== AUSZUG ==
Jacqueline Woodson – Ein anderes Brooklyn
„Sylvia, Angela, Gigi, August. Wir waren vier Mädchen, unglaublich schön und schrecklich allein.
Das ist Erinnerung.“
Die vielfach für ihre Kinder- und Jugendromane preisgekrönte US-amerikanische Autorin Jacqueline Woodson bleibt auch in ihrem gerade auf Deutsch erschienenen Buch für Erwachsene ihrem Personal treu.
Die Anthropologin August kehrt zur Beerdigung ihres Vaters zurück an den Ort ihrer Kindheit, Bushwick, Brooklyn, New York.
Als kleines Mädchen nahm der Vater sie und ihren jüngeren Bruder mit zurück in seine Herkunftsstadt, nachdem die Mutter sie verlassen hatte. Es war ein großer Schritt vom ländlichen Tennessee, vom alten Farmhaus mit Garten und angrenzendem Fluss in die überfüllten, damals, 1973, hauptsächlich von Ibero- und Afroamerikanern der unteren Einkommensschichten bewohnten Wohnblocks Bushwicks. Eine schäbige, von Jugendbanden und Kriminalität bestimmte Gegend. Heute längst auch einbezogen in die Gentrifizierung der Stadt, herrschten damals noch Armut, Drogenkonsum und Wegzug der weißen Bevölkerung vor. Lange Zeit verbot der Vater seinen Kindern, auf die Straße zu gehen.
Doch vom Fenster aus beobachten August und ihr Bruder sehnsüchtig das Geschehen. Besonders drei Mädchen haben es August angetan. So frei, so glücklich, so tief miteinander verbunden erscheinen sie ihr.
Eine davon, Sylvia, trifft sie bei ihrer Rückkehr zur Beerdigung in der Subway. Eine für sie eher schmerzliche Begegnung, die einen Erinnerungsprozess in Gang setzt.

== DIE AUFGABE ==
Führe die Besprechung zu Jacqueline Woodsons Buch „Ein anderes Brooklyn“ nach ihrem letzten Satz weiter. Das Material wird hier nicht gebraucht.

== MITGELIEFERTES MATERIAL ==
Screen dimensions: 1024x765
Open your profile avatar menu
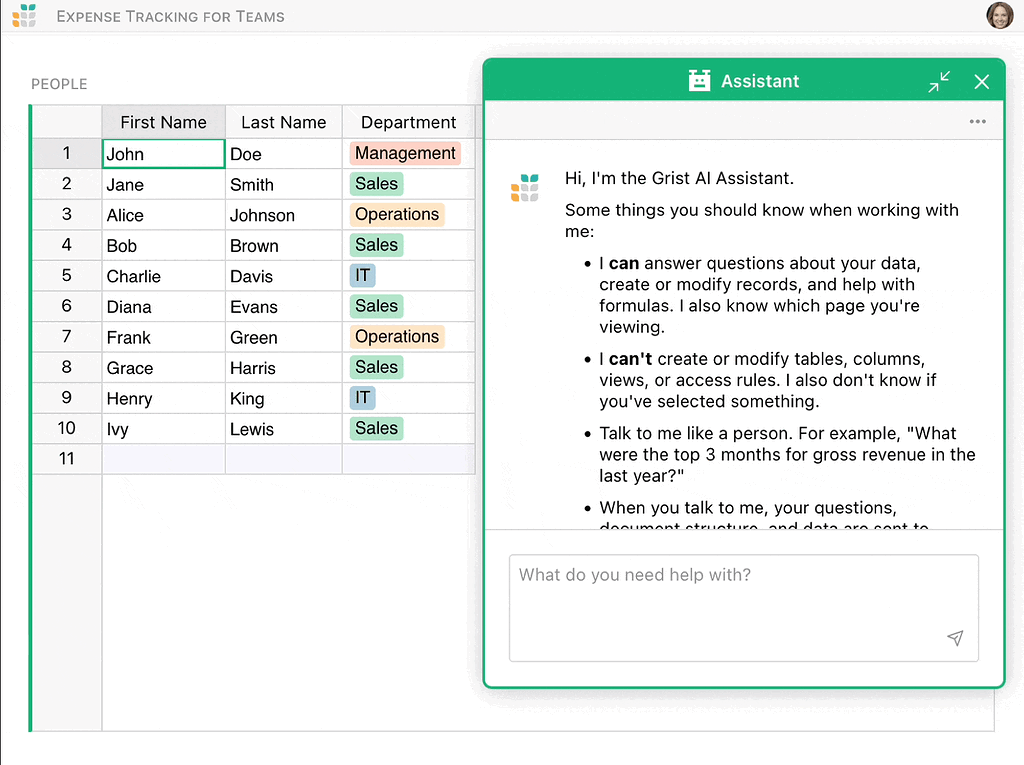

== DAS ERGEBNIS ==
„Wenn wir gewusst hätten, dass unsere Geschichte ein Blues mit einem Refrain ist, der immer wiederkehrt, hätten wir dann aufgehorcht und gesagt: Das ist Erinnerung, immer wieder, bis das Leben einen Sinn ergab? Wo wären wir heute, wenn wir gewusst hätten, dass unser Wirren einer Melodie folgt?“
„This is memory“ – Das ist Erinnerung – wie ein Refrain, eine Beschwörung zieht sich dieser Satz durch die Aufzeichnungen der Ich-Erzählerin August. Auf gut 150 locker, fast wie ein Prosagedicht gesetzten Seiten erzählt sie von ihrem Aufwachsen, der Freundschaft zu den einst von ferne bewunderten Mädchen, ihrer Familie und ihrem großen Schmerz. Es sind poetische Vignetten, deren Rhythmus und Klang der Autorin ungemein wichtig sind.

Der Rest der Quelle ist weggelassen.